### Texto extraído
::::
La esperanza de la paz se diluye en medio de las desorbitadas concesiones a las Farc: la impunidad para los responsables de crímenes de guerra y de lesa humanidad; un Tribunal omnímodo ajeno a las garantías procesales y carente de controles; la sustitución de la Constitución para dar paso a cogobiernos con los victimarios; una política agraria regresiva y sembrada de coca, heroína y marihuana; y todo adobado por la incapacidad del Gobierno en la verificación de la desmovilización y desarme de los insurgentes.
A ello se suma el escándalo de Odebrecht que afecta la legitimidad del poder ejecutivo, afligido por el decrecimiento de la economía, la confiscatoria reforma tributaria, la crisis insoluta de la salud, la inseguridad ciudadana, la incredulidad de los colombianos y el sentimiento de que se hizo tarde para enderezar el rumbo del país. Con el sol a las espaldas, su gobernabilidad se deteriorará al compás de las revelaciones del escándalo y de la disolución de la Unidad Nacional.
::::
### Material proporcionado

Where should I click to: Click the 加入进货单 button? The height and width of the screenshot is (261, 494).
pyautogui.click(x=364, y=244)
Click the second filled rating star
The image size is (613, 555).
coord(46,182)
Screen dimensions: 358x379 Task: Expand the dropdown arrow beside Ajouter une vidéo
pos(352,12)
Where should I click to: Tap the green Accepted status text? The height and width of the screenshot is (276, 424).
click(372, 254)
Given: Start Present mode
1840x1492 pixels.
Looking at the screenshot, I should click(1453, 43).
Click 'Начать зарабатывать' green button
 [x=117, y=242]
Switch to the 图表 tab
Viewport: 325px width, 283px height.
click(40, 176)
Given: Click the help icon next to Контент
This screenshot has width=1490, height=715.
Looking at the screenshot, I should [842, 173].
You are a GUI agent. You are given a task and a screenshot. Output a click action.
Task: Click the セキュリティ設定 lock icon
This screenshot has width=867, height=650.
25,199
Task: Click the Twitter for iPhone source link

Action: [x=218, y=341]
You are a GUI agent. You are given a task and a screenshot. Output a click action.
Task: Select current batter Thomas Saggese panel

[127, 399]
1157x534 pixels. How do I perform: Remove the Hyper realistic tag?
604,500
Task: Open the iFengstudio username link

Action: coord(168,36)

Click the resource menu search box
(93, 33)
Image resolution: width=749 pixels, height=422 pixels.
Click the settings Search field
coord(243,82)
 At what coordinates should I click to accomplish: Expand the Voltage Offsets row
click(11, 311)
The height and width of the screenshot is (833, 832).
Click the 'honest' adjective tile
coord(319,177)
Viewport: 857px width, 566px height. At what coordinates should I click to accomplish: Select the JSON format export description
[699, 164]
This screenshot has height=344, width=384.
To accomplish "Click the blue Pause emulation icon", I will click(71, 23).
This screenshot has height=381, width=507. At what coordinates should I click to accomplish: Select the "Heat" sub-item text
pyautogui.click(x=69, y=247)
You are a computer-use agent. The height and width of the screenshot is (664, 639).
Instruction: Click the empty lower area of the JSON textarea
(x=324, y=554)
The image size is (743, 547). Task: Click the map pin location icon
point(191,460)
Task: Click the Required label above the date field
::::
### Tarea pendiente
¿Cómo seguiría el texto sobre las concesiones a las Farc y el escándalo de Odebrecht? Continúalo a partir de su última oración.

### Resultado
Los partidos naufragan en medio de escándalos éticos, divisiones internas y adicciones a la mermelada gubernamental, factores que presagian la extinción de las colectividades históricas que tardíamente se percatan que ellas también mueren.
La justicia politizada, inoperante, preocupada por sus prebendas, paralizada por su ineficacia, sumisa ante el poder ejecutivo, no cumple con su misión y abre la puerta a vindicativa y delictual justicia privada que entroniza la ley de la selva en la vida social.
La capacidad de superar estos retos determinará el resultado de la elección presidencial y el nuevo propósito de un país que aún sueña con progreso, desarrollo y bienestar de sus gentes.